§ DATA FOR REVIEW:
————————

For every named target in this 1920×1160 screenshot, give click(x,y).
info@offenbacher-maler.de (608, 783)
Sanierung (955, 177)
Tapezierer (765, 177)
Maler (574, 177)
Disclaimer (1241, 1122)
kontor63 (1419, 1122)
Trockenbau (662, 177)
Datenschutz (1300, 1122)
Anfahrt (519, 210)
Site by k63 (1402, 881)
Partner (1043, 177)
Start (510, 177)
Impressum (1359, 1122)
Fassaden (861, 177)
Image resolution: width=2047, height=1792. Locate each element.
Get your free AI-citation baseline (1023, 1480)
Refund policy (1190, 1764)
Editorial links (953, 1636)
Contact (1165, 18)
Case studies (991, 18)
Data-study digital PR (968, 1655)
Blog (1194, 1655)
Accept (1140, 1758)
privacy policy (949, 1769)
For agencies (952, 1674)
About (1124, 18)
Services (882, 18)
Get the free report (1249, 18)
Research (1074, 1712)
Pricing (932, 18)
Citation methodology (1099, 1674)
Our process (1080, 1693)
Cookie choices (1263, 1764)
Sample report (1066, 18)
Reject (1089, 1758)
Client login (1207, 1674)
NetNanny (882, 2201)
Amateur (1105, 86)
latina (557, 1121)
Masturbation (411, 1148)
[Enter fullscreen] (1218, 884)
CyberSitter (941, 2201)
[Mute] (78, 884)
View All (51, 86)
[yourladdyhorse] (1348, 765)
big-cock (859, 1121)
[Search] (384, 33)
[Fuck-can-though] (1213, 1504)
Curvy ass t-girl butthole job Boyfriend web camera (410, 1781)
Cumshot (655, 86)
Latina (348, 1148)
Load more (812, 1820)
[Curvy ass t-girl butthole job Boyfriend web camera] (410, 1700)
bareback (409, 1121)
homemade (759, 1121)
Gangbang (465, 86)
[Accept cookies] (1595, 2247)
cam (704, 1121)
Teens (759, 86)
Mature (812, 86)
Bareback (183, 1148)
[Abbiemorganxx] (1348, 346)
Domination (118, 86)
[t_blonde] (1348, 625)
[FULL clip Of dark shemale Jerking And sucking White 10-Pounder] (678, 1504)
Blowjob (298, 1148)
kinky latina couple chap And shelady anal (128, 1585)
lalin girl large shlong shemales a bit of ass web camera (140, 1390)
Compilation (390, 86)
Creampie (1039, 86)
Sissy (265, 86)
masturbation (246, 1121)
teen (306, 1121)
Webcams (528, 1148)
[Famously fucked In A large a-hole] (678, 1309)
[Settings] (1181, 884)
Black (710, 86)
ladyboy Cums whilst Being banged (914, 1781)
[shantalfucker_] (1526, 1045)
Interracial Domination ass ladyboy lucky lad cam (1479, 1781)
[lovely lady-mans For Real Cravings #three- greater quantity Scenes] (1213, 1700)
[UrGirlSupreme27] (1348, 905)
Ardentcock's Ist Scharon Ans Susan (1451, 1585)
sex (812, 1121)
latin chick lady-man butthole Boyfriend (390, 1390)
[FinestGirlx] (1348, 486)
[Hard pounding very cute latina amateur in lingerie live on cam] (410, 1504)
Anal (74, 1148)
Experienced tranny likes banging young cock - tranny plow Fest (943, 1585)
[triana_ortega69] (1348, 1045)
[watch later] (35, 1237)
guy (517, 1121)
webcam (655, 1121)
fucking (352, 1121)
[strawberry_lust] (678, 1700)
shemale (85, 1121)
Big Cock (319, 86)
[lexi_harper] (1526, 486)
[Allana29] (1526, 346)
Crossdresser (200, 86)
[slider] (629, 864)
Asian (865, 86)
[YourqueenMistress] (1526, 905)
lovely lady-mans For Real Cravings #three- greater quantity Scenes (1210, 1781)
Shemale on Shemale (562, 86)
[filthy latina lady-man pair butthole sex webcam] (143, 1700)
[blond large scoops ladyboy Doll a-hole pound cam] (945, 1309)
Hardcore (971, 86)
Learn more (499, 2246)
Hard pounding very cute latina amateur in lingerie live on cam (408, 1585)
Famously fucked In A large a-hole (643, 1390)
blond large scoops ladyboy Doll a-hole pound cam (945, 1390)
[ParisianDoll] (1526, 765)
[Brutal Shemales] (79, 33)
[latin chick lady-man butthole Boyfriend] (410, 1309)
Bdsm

————————

§ ACTIVITY: Of the entries listed above, reproduce only the lines starting at the line containing "[Fuck-can-though] (1213, 1504)" and ending at the line containing "[t_blonde] (1348, 625)". Include both, exactly as they stand.

§ TASK SOLUTION:
[Fuck-can-though] (1213, 1504)
Curvy ass t-girl butthole job Boyfriend web camera (410, 1781)
Cumshot (655, 86)
Latina (348, 1148)
Load more (812, 1820)
[Curvy ass t-girl butthole job Boyfriend web camera] (410, 1700)
bareback (409, 1121)
homemade (759, 1121)
Gangbang (465, 86)
[Accept cookies] (1595, 2247)
cam (704, 1121)
Teens (759, 86)
Mature (812, 86)
Bareback (183, 1148)
[Abbiemorganxx] (1348, 346)
Domination (118, 86)
[t_blonde] (1348, 625)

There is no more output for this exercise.